The poet-lover bids good morning to their awakened souls, thereby acknowledging the mutual understanding by each other. He also admits that their love is so true and real that no vile human feelings like jealousy and suspicion('fear') enter into their hearts. In other words, in the exclusive world of love, there is no intrusion of an unknown element as the lovers themselves thoroughly know each other. The poet-lover points out their love is so intense and vigorous that no other sights of beauty can divert their minds. That is to say that love has a controlling power which can keep away the attraction of enjoying any other beauty on this earth. He establishes the fact that the lover's bedroom is a microcosmic version of the macrocosmic world. By using a striking metaphysical conceit(based on the knowledge of Geography), he means to say that their bedroom is a good as the geographical world. It is a miniature of the world at large. His point is that the lovers reign exclusively in the world of their own.
These lines clearly express the superiority of love and convey the idea of enabling effect of true love. It also highlights the unique power of love.
2. " Let sea-discovers to new worlds have gone,
Let maps to other worlds on worlds have shown
Let us posses one world, each hath one, and is one".
-These lines are extracted from John Donne's metaphysical love poem "The Good Morrow" Here, the speaker-lover speaks of the spiritual experience shared by lovers.
The poet-lover makes it a point that the world discovered by the lovers is superior to the world discovered by the navigators. He seeks to suggest that sea-discovers undertake strenuous voyages to distant corners of the earth and cartographers chart out the newly-discovered geographical regions in the form of maps and globes. But they are unaware of the vast world of spiritual experience shared by lovers. To his, each of the lovers is an explorer, a sea-discover, and each discovers in love a world of his or her own. Nevertheless, the individual worlds of the lovers merge and coalesce into one world, i.e. the world of love. It suggests that individual identities become one in love. Here, the poet-lover proves that the world discovered by the sea-explorers.
These lines once again establish the superiority of the lovers' world and the poet makes his point clear by a beautiful fusion of passion and intellect which is a remarkable characteristic of metaphysical poetry.

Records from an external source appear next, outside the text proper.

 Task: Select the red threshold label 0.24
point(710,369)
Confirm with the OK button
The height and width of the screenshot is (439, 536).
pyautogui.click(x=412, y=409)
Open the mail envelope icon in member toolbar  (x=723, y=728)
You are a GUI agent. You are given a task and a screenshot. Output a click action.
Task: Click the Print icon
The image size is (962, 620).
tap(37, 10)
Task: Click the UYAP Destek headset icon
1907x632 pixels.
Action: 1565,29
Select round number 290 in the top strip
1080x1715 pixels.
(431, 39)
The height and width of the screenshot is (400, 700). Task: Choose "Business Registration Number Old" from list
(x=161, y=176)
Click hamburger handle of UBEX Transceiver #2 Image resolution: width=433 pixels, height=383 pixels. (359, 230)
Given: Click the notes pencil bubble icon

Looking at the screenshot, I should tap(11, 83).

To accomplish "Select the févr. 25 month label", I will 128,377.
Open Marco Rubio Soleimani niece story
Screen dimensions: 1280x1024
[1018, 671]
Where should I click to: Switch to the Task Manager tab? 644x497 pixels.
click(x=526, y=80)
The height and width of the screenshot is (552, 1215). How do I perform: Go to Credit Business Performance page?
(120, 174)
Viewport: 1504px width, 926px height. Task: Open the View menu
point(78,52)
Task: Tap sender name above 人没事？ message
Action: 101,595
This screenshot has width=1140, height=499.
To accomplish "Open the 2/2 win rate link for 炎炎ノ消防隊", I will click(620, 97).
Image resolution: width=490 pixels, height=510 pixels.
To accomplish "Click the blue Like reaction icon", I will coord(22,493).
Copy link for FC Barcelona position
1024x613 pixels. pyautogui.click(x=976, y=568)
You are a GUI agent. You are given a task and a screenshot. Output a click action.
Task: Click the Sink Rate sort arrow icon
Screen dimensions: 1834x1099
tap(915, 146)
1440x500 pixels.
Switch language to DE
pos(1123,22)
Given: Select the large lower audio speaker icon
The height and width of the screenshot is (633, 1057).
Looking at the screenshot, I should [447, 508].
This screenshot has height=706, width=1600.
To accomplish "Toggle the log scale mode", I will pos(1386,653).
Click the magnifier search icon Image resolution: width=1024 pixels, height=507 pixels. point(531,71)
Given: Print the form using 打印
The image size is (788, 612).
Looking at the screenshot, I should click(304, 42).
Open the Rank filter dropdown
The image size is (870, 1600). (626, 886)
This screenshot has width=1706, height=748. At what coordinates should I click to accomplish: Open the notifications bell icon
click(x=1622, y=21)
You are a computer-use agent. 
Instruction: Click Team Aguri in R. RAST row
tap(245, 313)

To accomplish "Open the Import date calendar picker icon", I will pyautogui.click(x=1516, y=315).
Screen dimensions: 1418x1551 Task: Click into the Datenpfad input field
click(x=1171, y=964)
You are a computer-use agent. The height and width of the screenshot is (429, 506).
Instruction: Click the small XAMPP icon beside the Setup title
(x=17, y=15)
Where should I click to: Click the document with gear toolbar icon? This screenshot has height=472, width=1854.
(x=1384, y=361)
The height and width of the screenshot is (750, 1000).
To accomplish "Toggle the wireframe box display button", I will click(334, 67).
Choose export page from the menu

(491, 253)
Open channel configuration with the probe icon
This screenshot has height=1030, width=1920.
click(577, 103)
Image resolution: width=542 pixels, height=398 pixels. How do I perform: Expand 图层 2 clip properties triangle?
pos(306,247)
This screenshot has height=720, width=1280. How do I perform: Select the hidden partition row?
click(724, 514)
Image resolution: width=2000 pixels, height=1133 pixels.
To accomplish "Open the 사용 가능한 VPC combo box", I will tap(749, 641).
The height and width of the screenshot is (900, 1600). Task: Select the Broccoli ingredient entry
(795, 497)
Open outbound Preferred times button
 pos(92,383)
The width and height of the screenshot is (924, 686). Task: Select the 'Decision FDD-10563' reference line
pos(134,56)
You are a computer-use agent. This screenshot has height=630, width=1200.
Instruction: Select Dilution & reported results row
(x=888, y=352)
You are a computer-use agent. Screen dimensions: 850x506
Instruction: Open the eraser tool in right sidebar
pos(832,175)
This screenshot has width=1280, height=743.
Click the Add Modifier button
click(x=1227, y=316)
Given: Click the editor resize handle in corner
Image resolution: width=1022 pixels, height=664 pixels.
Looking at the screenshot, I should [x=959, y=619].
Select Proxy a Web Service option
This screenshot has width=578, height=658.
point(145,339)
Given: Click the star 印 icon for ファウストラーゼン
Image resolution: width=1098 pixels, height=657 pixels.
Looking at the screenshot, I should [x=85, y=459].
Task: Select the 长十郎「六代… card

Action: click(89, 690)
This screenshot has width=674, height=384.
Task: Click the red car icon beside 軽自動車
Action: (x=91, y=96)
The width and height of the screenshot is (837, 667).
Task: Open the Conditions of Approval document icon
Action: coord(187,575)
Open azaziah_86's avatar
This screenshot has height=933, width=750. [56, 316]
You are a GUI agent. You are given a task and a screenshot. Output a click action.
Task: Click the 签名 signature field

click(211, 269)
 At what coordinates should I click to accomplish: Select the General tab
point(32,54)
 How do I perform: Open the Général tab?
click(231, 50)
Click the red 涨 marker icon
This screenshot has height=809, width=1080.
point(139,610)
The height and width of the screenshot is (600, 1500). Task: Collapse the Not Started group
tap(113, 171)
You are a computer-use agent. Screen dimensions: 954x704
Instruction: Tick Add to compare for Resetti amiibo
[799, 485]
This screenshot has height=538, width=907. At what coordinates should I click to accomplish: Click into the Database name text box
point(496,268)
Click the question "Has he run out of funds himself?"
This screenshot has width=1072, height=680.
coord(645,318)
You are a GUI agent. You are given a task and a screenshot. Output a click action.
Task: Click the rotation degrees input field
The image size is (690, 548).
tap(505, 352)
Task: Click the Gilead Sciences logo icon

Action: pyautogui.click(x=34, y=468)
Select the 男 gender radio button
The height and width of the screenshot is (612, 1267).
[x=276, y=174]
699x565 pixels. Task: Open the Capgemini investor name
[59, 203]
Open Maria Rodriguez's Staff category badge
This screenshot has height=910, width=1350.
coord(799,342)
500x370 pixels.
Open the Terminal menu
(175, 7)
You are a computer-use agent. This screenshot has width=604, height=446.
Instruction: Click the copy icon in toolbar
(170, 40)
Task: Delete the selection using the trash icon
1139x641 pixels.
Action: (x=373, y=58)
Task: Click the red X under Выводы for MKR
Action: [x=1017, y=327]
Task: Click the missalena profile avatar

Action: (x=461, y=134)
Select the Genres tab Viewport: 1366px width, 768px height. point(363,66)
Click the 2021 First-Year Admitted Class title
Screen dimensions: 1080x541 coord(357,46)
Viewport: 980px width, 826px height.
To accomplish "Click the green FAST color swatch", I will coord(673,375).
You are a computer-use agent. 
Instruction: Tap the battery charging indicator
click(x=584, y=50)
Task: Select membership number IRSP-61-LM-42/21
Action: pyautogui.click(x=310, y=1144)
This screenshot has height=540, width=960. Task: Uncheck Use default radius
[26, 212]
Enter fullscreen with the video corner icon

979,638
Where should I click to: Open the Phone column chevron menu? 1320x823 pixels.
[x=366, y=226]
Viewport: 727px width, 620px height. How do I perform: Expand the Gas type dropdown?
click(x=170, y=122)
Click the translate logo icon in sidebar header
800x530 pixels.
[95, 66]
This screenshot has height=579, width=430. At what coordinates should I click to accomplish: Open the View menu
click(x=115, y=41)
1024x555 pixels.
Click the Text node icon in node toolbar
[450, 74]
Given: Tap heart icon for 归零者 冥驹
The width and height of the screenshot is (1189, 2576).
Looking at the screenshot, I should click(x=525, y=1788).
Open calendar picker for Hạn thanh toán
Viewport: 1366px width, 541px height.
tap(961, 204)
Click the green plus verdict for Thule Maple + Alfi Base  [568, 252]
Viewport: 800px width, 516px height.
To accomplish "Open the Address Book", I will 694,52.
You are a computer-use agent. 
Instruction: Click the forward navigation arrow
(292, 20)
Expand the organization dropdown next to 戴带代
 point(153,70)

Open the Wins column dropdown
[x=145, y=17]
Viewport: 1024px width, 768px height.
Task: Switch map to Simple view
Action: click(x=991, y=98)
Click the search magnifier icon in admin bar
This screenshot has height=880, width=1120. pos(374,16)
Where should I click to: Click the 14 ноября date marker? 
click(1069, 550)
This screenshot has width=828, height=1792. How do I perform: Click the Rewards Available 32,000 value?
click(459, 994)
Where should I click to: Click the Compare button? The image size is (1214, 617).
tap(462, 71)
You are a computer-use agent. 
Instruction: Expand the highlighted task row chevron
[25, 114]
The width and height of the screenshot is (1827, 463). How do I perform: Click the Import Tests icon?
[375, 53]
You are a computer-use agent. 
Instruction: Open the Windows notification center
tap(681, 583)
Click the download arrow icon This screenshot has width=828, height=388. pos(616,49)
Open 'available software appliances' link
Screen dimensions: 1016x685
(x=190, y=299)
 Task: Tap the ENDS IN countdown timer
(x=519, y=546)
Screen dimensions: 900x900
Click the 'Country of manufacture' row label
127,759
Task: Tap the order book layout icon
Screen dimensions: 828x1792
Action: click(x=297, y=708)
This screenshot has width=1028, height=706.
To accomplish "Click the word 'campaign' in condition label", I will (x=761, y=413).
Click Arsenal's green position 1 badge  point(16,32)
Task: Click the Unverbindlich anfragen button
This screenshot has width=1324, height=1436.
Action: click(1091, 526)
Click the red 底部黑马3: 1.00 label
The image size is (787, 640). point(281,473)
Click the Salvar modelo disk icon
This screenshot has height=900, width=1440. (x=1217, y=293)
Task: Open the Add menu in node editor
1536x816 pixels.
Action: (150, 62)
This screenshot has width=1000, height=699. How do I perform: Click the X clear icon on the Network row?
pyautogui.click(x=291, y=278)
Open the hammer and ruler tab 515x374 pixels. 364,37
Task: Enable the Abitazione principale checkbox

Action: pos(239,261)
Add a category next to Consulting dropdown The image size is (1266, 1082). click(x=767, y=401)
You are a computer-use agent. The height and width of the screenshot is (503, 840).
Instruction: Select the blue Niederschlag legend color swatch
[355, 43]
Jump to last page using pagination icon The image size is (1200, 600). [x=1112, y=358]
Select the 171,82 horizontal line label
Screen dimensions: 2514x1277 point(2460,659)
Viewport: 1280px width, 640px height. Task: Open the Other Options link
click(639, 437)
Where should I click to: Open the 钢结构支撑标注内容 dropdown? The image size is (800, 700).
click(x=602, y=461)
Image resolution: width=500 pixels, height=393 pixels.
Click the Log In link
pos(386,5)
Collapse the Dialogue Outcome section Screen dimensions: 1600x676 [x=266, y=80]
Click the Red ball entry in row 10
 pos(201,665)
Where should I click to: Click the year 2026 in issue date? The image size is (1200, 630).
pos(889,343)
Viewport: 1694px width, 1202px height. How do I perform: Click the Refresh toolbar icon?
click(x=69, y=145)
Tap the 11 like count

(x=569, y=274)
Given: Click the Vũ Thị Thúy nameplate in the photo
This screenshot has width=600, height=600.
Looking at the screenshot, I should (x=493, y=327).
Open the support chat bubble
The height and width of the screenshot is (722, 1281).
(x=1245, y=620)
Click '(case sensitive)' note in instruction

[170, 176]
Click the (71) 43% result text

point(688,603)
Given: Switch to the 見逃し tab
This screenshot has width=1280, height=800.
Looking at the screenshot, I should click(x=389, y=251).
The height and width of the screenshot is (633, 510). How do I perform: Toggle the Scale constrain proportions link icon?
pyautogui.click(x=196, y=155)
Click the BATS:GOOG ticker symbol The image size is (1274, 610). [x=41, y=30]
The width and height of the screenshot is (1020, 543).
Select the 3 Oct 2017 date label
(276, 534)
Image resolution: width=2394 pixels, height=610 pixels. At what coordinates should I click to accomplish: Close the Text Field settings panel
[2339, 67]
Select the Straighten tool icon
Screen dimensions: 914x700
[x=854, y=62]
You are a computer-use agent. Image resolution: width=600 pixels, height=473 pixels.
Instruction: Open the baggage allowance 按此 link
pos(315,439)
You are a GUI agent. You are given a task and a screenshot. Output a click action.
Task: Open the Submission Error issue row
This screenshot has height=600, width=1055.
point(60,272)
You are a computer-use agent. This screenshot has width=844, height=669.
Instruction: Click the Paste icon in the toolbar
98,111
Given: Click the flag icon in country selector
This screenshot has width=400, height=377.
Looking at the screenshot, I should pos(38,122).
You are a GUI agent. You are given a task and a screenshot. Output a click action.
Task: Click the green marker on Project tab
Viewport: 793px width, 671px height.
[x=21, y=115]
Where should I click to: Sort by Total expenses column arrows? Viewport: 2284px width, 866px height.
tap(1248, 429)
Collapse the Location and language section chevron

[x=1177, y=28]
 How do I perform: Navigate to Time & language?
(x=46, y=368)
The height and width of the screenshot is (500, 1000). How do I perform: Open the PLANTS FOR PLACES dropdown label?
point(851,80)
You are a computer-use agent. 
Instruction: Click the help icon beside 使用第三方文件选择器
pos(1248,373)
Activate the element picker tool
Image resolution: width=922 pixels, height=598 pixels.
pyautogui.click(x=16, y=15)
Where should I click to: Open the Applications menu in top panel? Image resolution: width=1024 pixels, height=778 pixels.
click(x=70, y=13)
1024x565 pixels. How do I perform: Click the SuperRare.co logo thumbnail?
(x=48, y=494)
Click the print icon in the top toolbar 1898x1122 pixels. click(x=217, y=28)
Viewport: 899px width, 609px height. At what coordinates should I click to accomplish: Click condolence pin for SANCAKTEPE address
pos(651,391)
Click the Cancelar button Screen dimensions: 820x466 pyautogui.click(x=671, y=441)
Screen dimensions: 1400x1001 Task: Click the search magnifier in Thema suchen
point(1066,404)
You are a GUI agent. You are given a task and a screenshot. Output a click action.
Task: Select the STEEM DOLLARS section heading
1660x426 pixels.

3."Whatever dies was not mixed equally:
If our two loves be one, Or, thou and I
Love so alike that none do Slacken, none can die,"
-These lines are extracted from John Donne's metaphysical love poem "The Good Morrow". Here, the poet-lover speaks of the immortality of love.
The speaker-lover says that the physical world in which the elements are not properly mixed up is bound die, but not the lovers' world in which the mixture of the elements has been made in equal proportions. He establishes his point of view by referring to the scholastic philosophy of St. Thomas Acqninas. Accordingly, the lovers' world is not subject to decay and death. because similar elements merge into one another in perfect agreement, and therefore it is beyond death. In other words, the two souls of the lovers are one world and mixed in equal proportions thereby attaining immortality in love.
These lines show love as a spiritual force which conquers time and death. It also establishes the immutability and eternity of love through a method of ratiocination.